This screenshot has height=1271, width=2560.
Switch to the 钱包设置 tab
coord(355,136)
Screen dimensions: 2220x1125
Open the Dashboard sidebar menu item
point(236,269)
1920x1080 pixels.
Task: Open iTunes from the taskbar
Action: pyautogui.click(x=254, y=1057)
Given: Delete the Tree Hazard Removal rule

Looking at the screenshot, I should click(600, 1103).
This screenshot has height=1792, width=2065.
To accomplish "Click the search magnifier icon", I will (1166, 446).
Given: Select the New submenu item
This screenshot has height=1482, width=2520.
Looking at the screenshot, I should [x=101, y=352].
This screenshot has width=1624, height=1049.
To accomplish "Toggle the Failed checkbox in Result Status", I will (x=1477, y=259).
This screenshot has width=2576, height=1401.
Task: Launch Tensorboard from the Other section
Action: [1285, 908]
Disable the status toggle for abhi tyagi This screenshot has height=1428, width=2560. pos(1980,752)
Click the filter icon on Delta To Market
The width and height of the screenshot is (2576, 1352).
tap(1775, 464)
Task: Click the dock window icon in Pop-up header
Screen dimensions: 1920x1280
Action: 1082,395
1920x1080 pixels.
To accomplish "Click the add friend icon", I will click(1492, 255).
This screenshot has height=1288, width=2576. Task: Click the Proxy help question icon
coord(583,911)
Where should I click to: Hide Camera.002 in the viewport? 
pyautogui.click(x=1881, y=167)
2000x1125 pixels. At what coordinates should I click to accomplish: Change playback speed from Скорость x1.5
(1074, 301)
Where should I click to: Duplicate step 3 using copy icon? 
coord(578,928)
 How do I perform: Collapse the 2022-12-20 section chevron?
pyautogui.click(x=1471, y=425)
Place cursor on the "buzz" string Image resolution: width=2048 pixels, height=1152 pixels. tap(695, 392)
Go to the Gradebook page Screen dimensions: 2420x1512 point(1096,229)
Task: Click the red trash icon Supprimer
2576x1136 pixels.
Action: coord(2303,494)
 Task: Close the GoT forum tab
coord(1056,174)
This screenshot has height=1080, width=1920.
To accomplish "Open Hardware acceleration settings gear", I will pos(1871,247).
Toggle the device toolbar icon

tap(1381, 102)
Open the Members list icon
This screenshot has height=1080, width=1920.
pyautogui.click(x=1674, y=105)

● **Work request**
Reproduce the whole listing verbatim.

● **Answer box**
This screenshot has height=1271, width=2560.
Switch to the 钱包设置 tab
coord(355,136)
Screen dimensions: 2220x1125
Open the Dashboard sidebar menu item
point(236,269)
1920x1080 pixels.
Task: Open iTunes from the taskbar
Action: pyautogui.click(x=254, y=1057)
Given: Delete the Tree Hazard Removal rule

Looking at the screenshot, I should click(600, 1103).
This screenshot has height=1792, width=2065.
To accomplish "Click the search magnifier icon", I will (1166, 446).
Given: Select the New submenu item
This screenshot has height=1482, width=2520.
Looking at the screenshot, I should [x=101, y=352].
This screenshot has width=1624, height=1049.
To accomplish "Toggle the Failed checkbox in Result Status", I will (x=1477, y=259).
This screenshot has width=2576, height=1401.
Task: Launch Tensorboard from the Other section
Action: [1285, 908]
Disable the status toggle for abhi tyagi This screenshot has height=1428, width=2560. pos(1980,752)
Click the filter icon on Delta To Market
The width and height of the screenshot is (2576, 1352).
tap(1775, 464)
Task: Click the dock window icon in Pop-up header
Screen dimensions: 1920x1280
Action: 1082,395
1920x1080 pixels.
To accomplish "Click the add friend icon", I will click(1492, 255).
This screenshot has height=1288, width=2576. Task: Click the Proxy help question icon
coord(583,911)
Where should I click to: Hide Camera.002 in the viewport? 
pyautogui.click(x=1881, y=167)
2000x1125 pixels. At what coordinates should I click to accomplish: Change playback speed from Скорость x1.5
(1074, 301)
Where should I click to: Duplicate step 3 using copy icon? 
coord(578,928)
 How do I perform: Collapse the 2022-12-20 section chevron?
pyautogui.click(x=1471, y=425)
Place cursor on the "buzz" string Image resolution: width=2048 pixels, height=1152 pixels. tap(695, 392)
Go to the Gradebook page Screen dimensions: 2420x1512 point(1096,229)
Task: Click the red trash icon Supprimer
2576x1136 pixels.
Action: coord(2303,494)
 Task: Close the GoT forum tab
coord(1056,174)
This screenshot has height=1080, width=1920.
To accomplish "Open Hardware acceleration settings gear", I will pos(1871,247).
Toggle the device toolbar icon

tap(1381, 102)
Open the Members list icon
This screenshot has height=1080, width=1920.
pyautogui.click(x=1674, y=105)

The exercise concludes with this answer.